The deal, announced yesterday, is expected to be completed in the autumn, and has the full approval of Whistler Blackcomb’s board of directors. As a result, Vail Resorts – which already owns or operates nine destination resorts and two urban ski areas in America and Australia – will take 100% control of Whistler.
The Canadian resort is frequently voted North America’s best ski area.
Whistler shareholders will receive C$17.50 cash per share, as well as 0.0975 shares in Vail Resorts common stock. On August 5, that worked at a total of C$36 a share.
The purchase is being described as a Strategic Combination. Vail is at pains to point out that Whistler “will continue to have principally local Canadian leadership” and that control of day-to-day operations will continue to be based at the resort. Most employees will keep their jobs.
Vail will also support Whistler’s recently-announced Renaissance project, which promised C$345 in investment in the resort. This included funding a new lift, an indoor adventure centre and an indoor water park. However, Vail’s recent track record suggests it will make further investments where necessary.
Without doubt, this is the biggest resort ownership news for years.
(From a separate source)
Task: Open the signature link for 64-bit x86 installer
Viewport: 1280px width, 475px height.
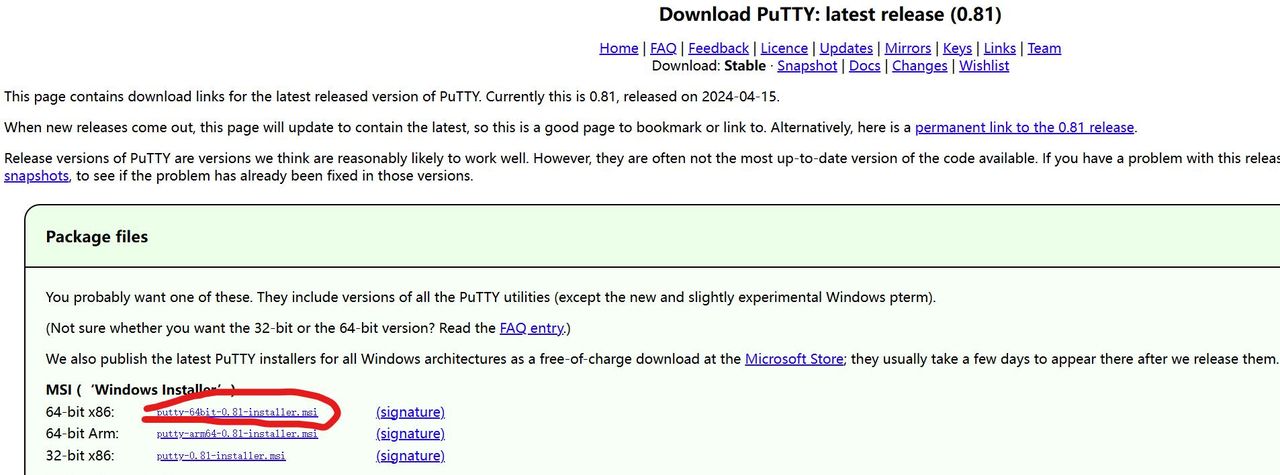Action: click(410, 412)
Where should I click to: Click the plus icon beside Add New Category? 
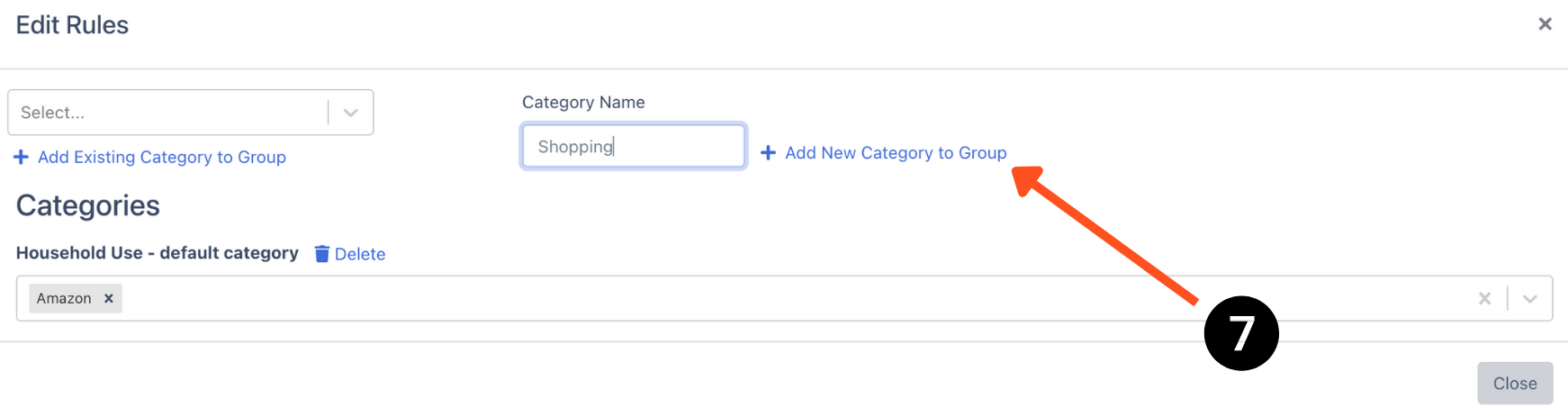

Vail’s portfolio already includes Vail, Breckenridge, Keystone and Beaver Creek in Colorado, Park City in Utah, Heavenly, Kirkwood and Northstar in California and Perisher in Australia. The acquisition of Whistler – which by most measures is North America’s largest resort – will consolidate its dominant position in the North American market.
It will set off alarm bells in its competitor resorts, too. For many American skiers, Vail’s Epic Season Pass already has a powerful allure – offering unlimited season-long access to the slopes in all Vail’s resorts. The current price is $809. In the 2017-8 season, when Whistler is added to the mix, it will become all but irresistible: and its mushrooming popularity is likely to depress season pass sales for other resorts – and bring them fewer visitors as a result.
For the international visitor, who would normally ski only once a winter in North America, and only for a week or ten days, the impact of the takeover will be less pronounced. But all the same, I bet one or two will be tempted to buy the Epic Pass in 2017, and plan the mother of all road trips…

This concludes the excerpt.